# 1007.6 Area of refuge



## RJJ (Jan 12, 2010)

Most of us have dealt with this issue in one form or another since placed in the code.

I would like to open a discussion on just when they have to be provided in new or existing buildings.


----------



## Rick18071 (Jan 12, 2010)

Re: 1007.6 Area of refuge

Need an area of refuge at all stairways and elevators that are an accessible means of egress with a bunch of exceptions. They all need a 2-way communication and a lot of signs. Somtimes up to 5 signs depending where they are.


----------



## RJJ (Jan 13, 2010)

Re: 1007.6 Area of refuge

Rick: Agreed! Let me create an example! Have an existing building with A3 on the first floor. Two apartments on the second and a meeting room being added to the basement level. A new elevator has been installed to access all floors. This building is under a level 3 alteration. To meet egress a new stair tower was install. Plans submitted under 2003 IBC.

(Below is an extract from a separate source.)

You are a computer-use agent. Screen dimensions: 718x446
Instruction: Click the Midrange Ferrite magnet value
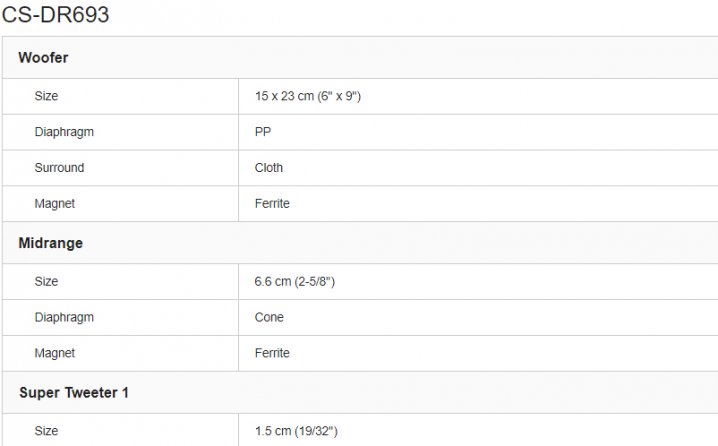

It appears that area of refuge has been missed in the stair tower both for the upper level and the lower level. This is a project approved by others. So would a level 3 need areas of refuge. I would say yes.

Next example to follow!


----------



## Builder Bob (Jan 13, 2010)

Re: 1007.6 Area of refuge

Revisit section(s) 308.4 and 308.5.

The designer that would have to submit the documentation for not meeting all the requirements in the new installation -  it may be deemed by the AHJ as being technically infeasible and thus approved without.


----------



## TJacobs (Jan 13, 2010)

Re: 1007.6 Area of refuge



			
				RJJ said:
			
		

> Rick: Agreed! Let me create an example! Have an existing building with A3 on the first floor. Two apartments on the second and a meeting room being added to the basement level. A new elevator has been installed to access all floors. This building is under a level 3 alteration. To meet egress a new stair tower was install. Plans submitted under 2003 IBC.It appears that area of refuge has been missed in the stair tower both for the upper level and the lower level. This is a project approved by others. So would a level 3 need areas of refuge. I would say yes.
> 
> Next example to follow!


I believe the answer is yes based on 3409.7.4.  However, the area of refuge does not need to be in the stair tower, it can be a protected room adjacent to the stairs, see 1007.6.  Also, is the building sprinklered?

You could also make the elevator accessible instead...1007.4.


----------



## RJJ (Jan 13, 2010)

Re: 1007.6 Area of refuge

I agree!TJ

BB: I don't believe the ahj can wave this requirement! Even if it is appealed to the appeals board.


----------



## Builder Bob (Jan 14, 2010)

Re: 1007.6 Area of refuge

Sure you can when dealing with existing buildings......The technically infeasible is the hard part that an AHJ would have to approve and ensure that when the DOJ is there, that he/she can explain the rational for acceptance of the technically infeasible to a jury of twelve......


----------



## RJJ (Jan 14, 2010)

Re: 1007.6 Area of refuge

Yes BB I agree with that concept. In this particular case they built a new stair tower to accommodate egress and claim no need for it under IBC 2003 addition. After looking at the exceptions I tent to agree. However, how they got plan approval under 03 is a totally different issue.

Further, the closer one looks at the code either 06 or 03 it seems most often the area is not required at all.


----------